Overall, the birth rate for teenager 15-17 years is reported to have dropped 48% since 1991. From 2008 to 2009, there was a 7% decline, with 20.1 births per 1,000 teenage girls. The birth rate for older teens also decreased. 2009 statistics showed 66.2 births per 1,000 teens of 18-19 years in age, a 6% decline from the previous year.
Hispanic, non-Hispanic black, non-Hispanic white, Asian, and Pacific Islanders teens all displayed a significant decrease in teen pregnancy. Historically, the birth rate for Hispanic origins has been significantly higher than those of non-Hispanic teens. However, from 2008-2009 birth rates for Hispanic teenagers aged 15-19 fell 10 percent to 70.1 births per 1,000. This is the lowest rate to be reported of Hispanic teens in the past two decades. In addition, rates for non-Hispanic white, non-Hispanic blacks, and Asian teens all experienced a decline ranging from 4 to 6 percent.
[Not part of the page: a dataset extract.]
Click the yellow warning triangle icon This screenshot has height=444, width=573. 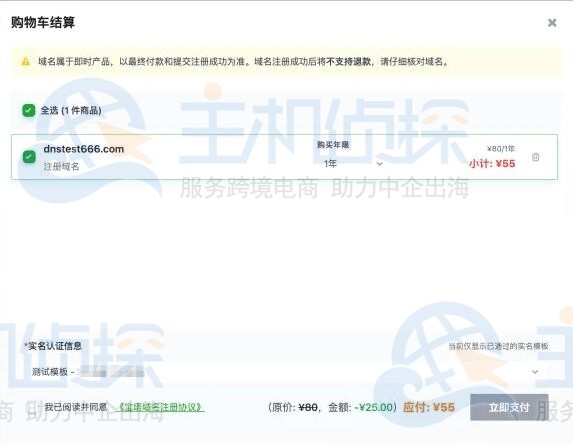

Overall, teenage pregnancy statistics in the United States have steadily decreased since 1991. However, between the years 2006-2007, there was a slight rise in the number of teen pregnancies, causing reason for alarm. Therefor, the 2008 and 2009 reports of teen birth rates once again dropping to record lows is promising news for the nation. However, the exact reasons for the declining number of teen birthrates is unclear.
According to a recent public opinion survey conducted by the National Campaign to Prevent Teen and Unplanned Pregnancy, 78% of teens say they have all the information they need to prevent an unplanned pregnancy. However, alarmingly 49% of them seemed confused about condoms and how to use them properly, while another 34% agreed that contraceptives didn’t matter and that if it was your time to get pregnant, it would happen regardless. Even more alarmingly, the United States still shows the highest teen pregnancy rate of any country in the industrialized western world.
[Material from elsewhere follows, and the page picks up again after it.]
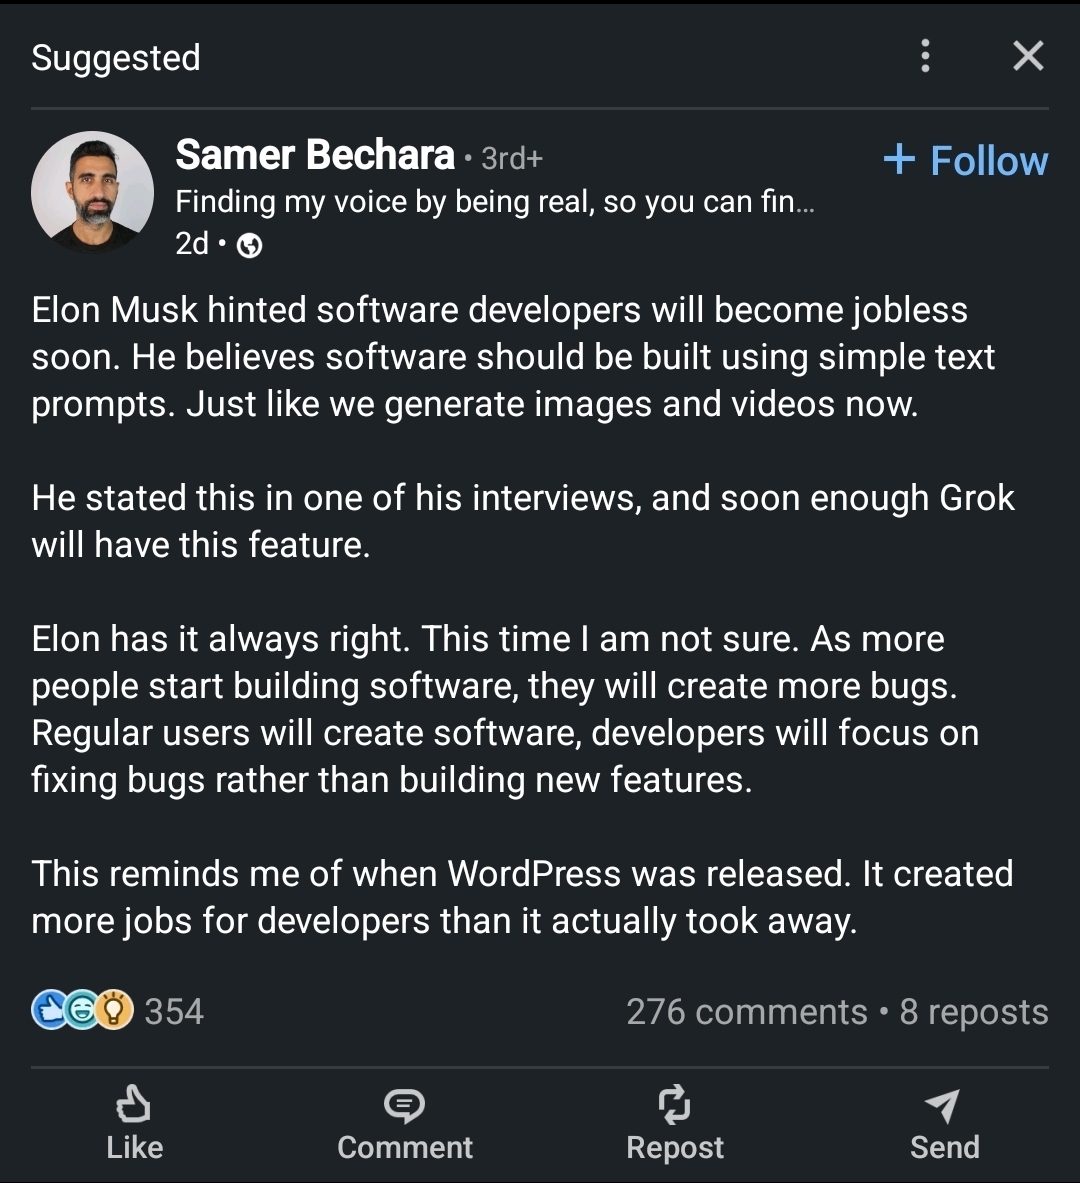This screenshot has width=1080, height=1183.
Task: Click the globe public visibility icon
Action: (x=249, y=243)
While news of the 2009 decline in teen birth rates demonstrates promise, there is still much that needs to be done to prevent teenage pregnancy and improve the lives and future prospects of children and families. Sixty-three percent of teens agree that the primary reason teens don’t use contraceptives is because they are afraid their parents will find out, while 80% say it would be easier to delay sexual activity and avoid pregnancy if they were able to communicate openly with their parents about these topics. The results of this study suggest that parents may be the biggest influence in preventing teen pregnancy.